*** SUPPLIED MATERIAL ***

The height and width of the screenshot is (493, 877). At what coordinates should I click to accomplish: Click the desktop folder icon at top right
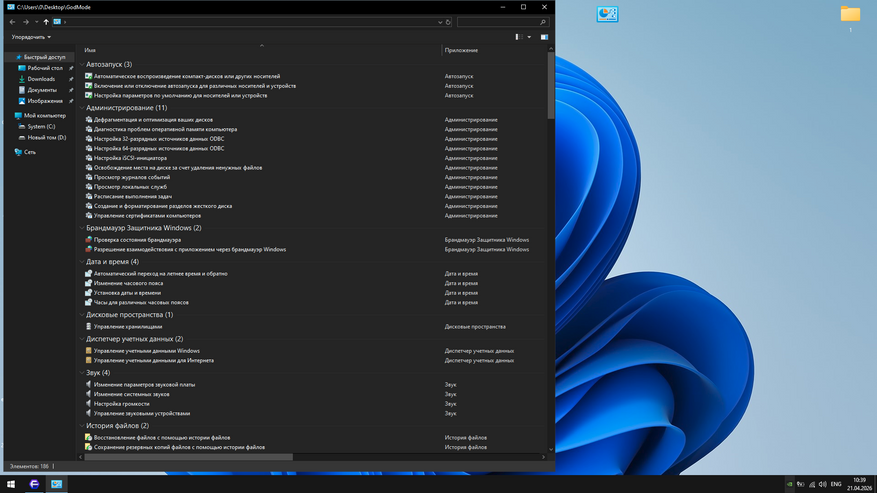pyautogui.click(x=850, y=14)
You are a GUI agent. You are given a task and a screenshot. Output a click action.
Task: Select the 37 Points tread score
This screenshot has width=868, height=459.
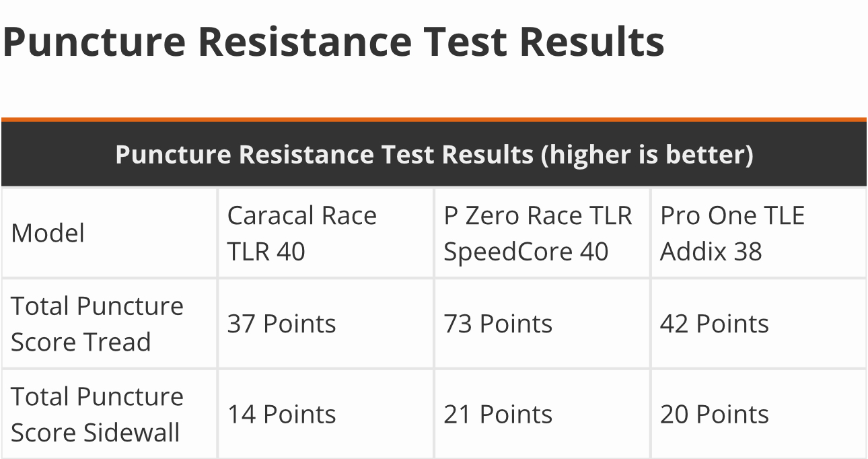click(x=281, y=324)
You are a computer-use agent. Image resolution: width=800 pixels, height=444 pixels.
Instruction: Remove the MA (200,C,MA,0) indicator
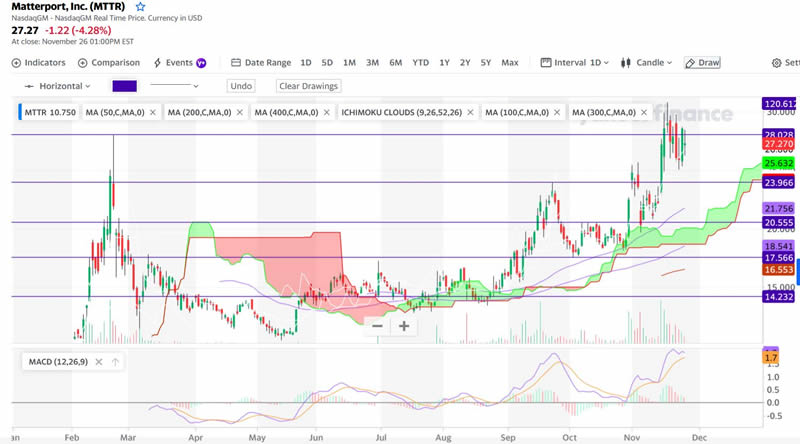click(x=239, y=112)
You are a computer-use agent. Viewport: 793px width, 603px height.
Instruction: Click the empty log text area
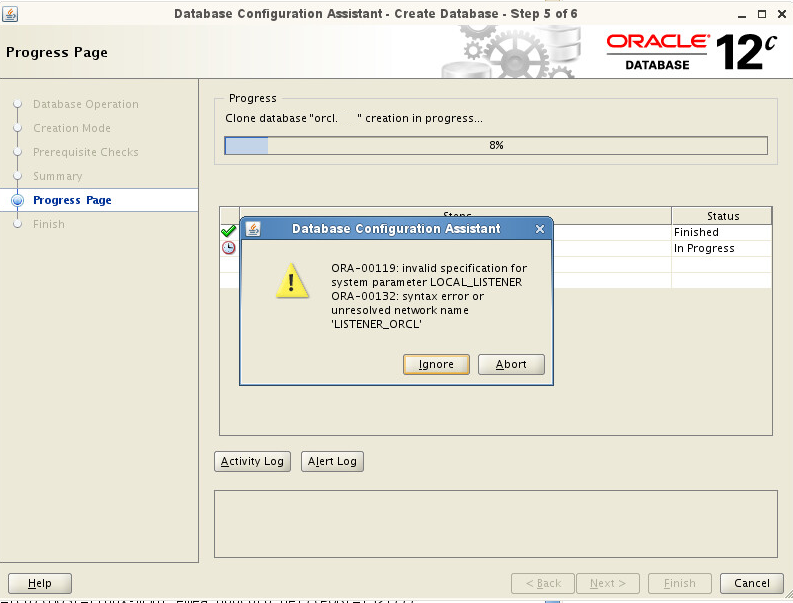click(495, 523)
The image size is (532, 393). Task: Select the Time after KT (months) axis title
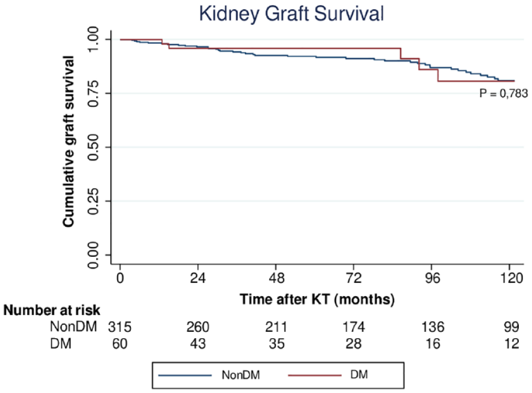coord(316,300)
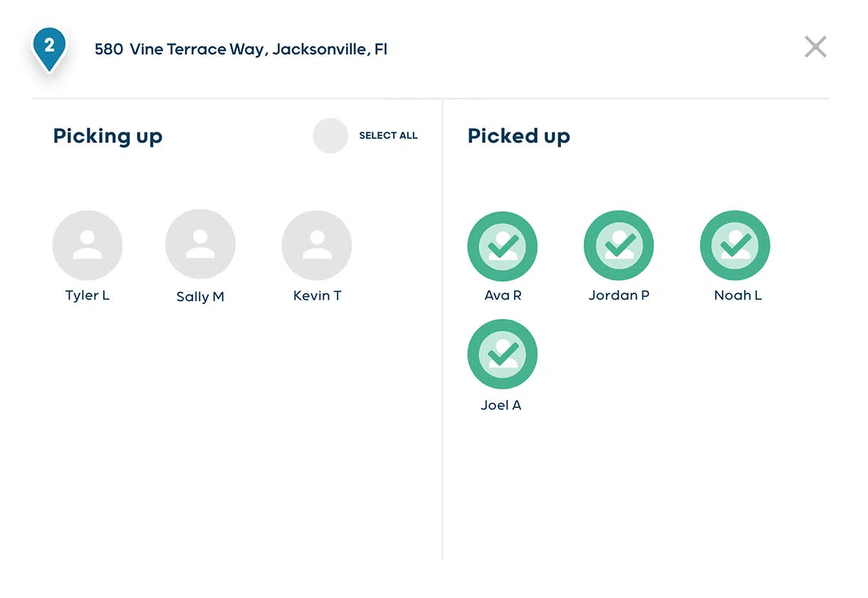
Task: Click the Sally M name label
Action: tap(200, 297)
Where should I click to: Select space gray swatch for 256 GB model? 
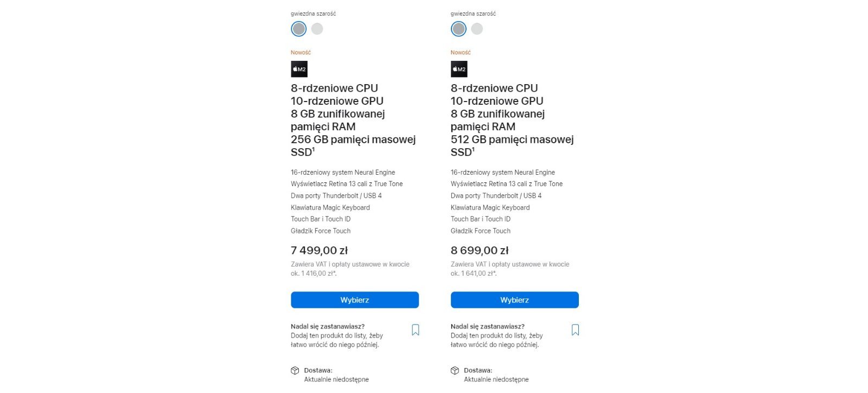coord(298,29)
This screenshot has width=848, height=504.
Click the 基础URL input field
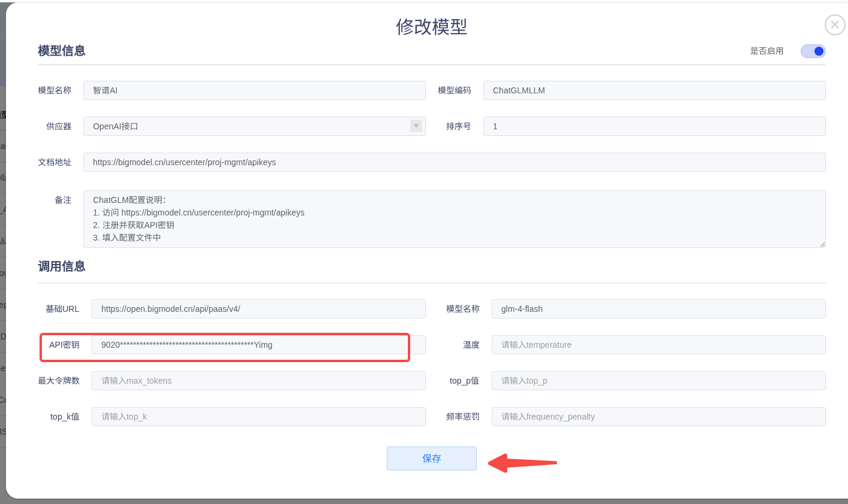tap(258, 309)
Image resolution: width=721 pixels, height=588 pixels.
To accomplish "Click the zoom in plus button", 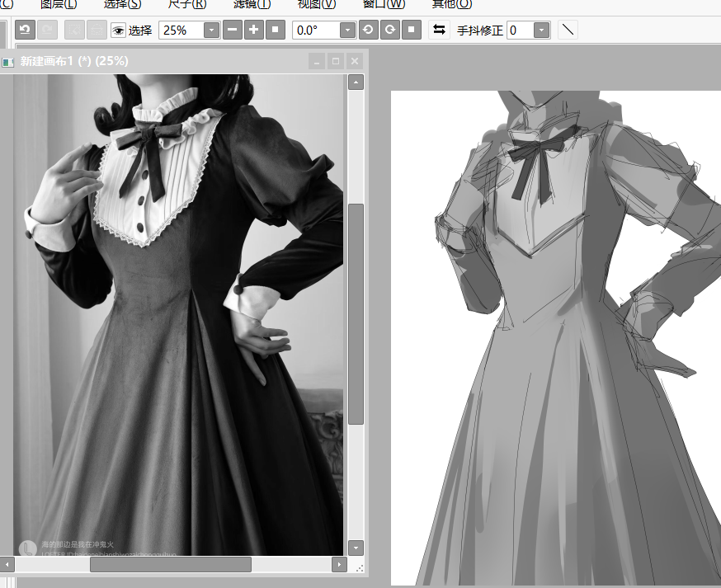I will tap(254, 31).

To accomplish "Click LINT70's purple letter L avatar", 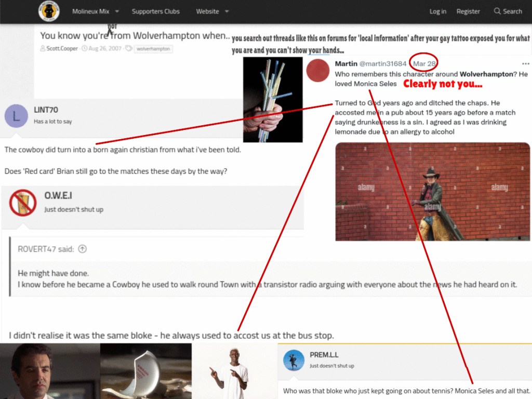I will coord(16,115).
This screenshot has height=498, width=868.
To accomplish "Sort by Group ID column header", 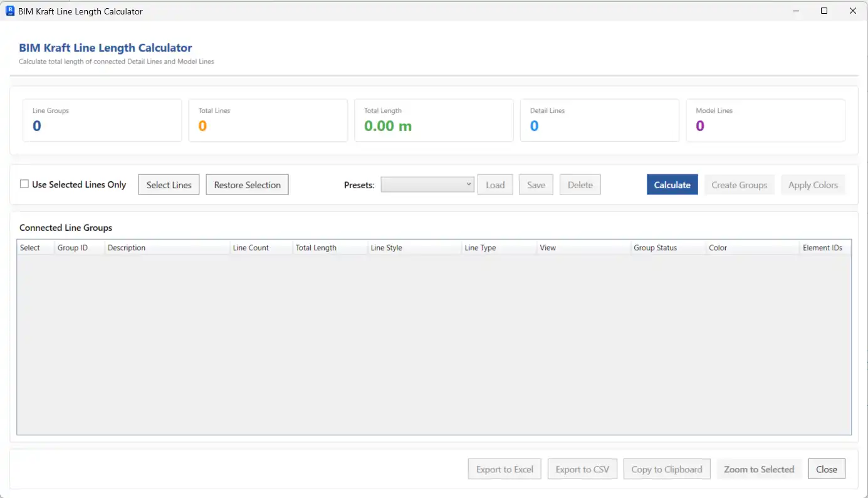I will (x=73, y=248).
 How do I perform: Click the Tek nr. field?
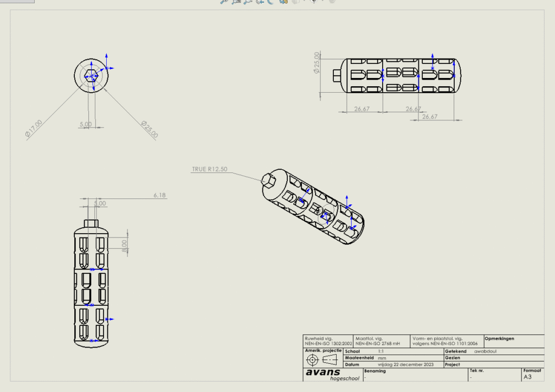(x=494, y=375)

*** End of SUPPLIED MATERIAL ***

> **TASK DESCRIPTION**:
Among the lines of the listing above, which ones hold "agent"? Copy them.

> **RESPONSE TO THE TASK**:
You are a GUI agent. You are given a task and a screenshot. Output a click action.
You are a computer-use agent. Image resolution: width=800 pixels, height=444 pixels.
You are a computer-use agent. Viewport: 793px width, 603px height.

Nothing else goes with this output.